In considering a motion to dismiss for failure to state a cause of action pursuant to CPLR 3211(a)(7), the allegations in the complaint should be accepted as true (see Leon v Martinez, 84 NY2d 83, 87-88). Such a motion should be granted only where, even viewing the allegations as true, the facts do not fit within any cognizable legal theory (id. at 87-88; see Morales v Copy Right, Inc., 28 AD3d 440, 441; Hartman v Morganstern, 28 AD3d 423, 424).

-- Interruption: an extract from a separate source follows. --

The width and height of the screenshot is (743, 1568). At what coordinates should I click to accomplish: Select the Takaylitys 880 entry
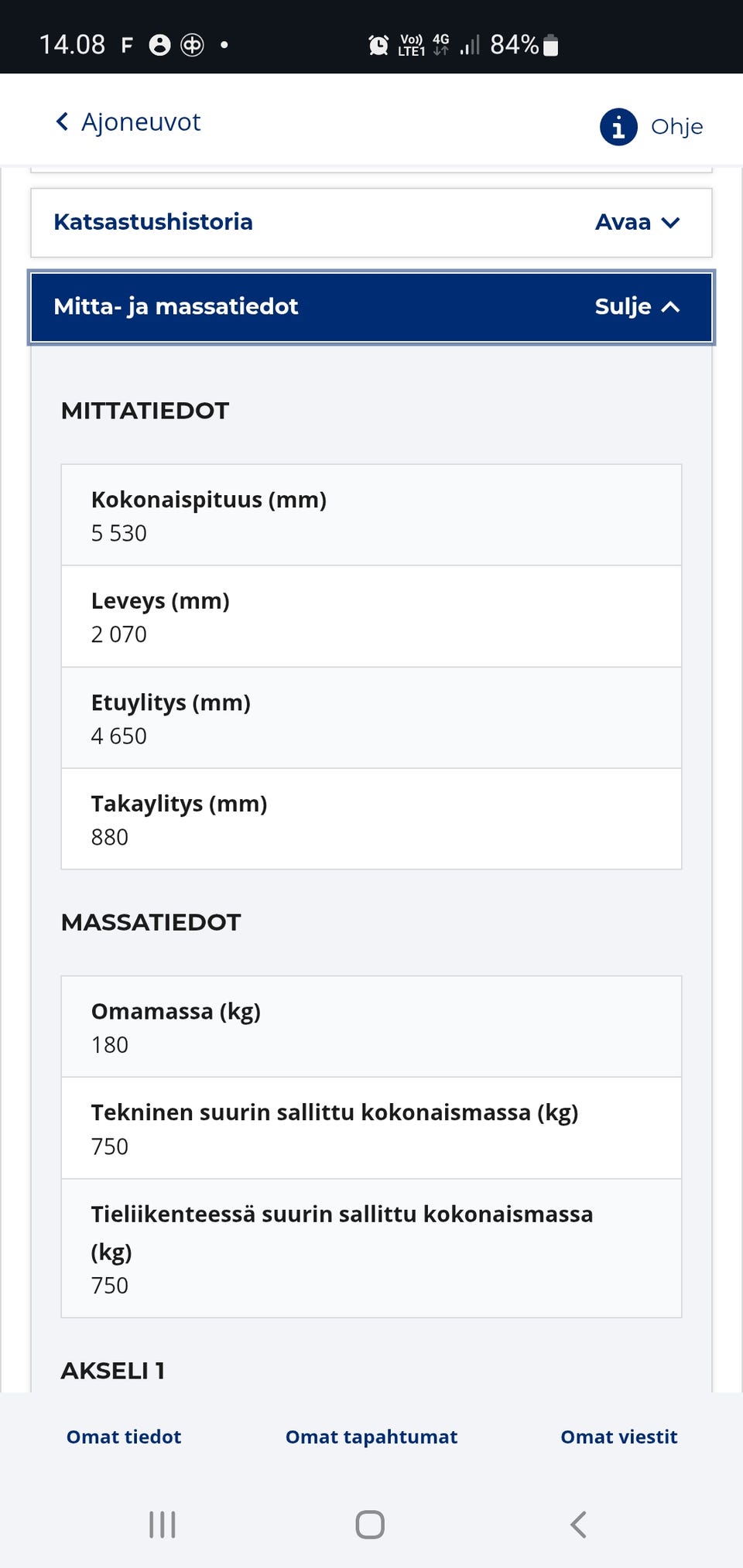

In an action to recover damages for legal malpractice, "a plaintiff must demonstrate that the attorney failed to exercise the ordinary reasonable skill and knowledge commonly possessed by a member of the legal profession' and that the attorney's breach of this duty proximately caused plaintiff to sustain actual and ascertainable damages" (Rudolf v Shayne, Dachs, Stanisci, Corker & Sauer, 8 NY3d 438, 442, quoting McCoy v Feinman, 99 NY2d 295, 301-302; see Rosenstrauss v Jacobs & Jacobs, 56 AD3d 453). To establish causation, "a plaintiff must show that he or she would have prevailed in the underlying action or would not have incurred any damages but for the lawyer's negligence" (Rudolf v Shayne, Dachs, Stanisci, Corker & Sauer, 8 NY3d at 442). Here, Kuzmin failed to allege that she would have prevailed in the underlying action but for Nevsky's alleged errors, and further failed to allege that Nevsky's alleged malpractice proximately caused her to sustain actual and ascertainable damages. Therefore, the Supreme Court, upon renewal, properly granted Nevsky's motion to dismiss the complaint.

Since the complaint was dismissed, the Supreme Court properly denied Kuzmin's motion for leave to enter a default judgment (see Cree v Cree, 124 AD2d 538, 541; see also Kahn v Friedlander, 90 AD2d 868).

DILLON, J.P., MILLER, CHAMBERS and LOTT, JJ., concur.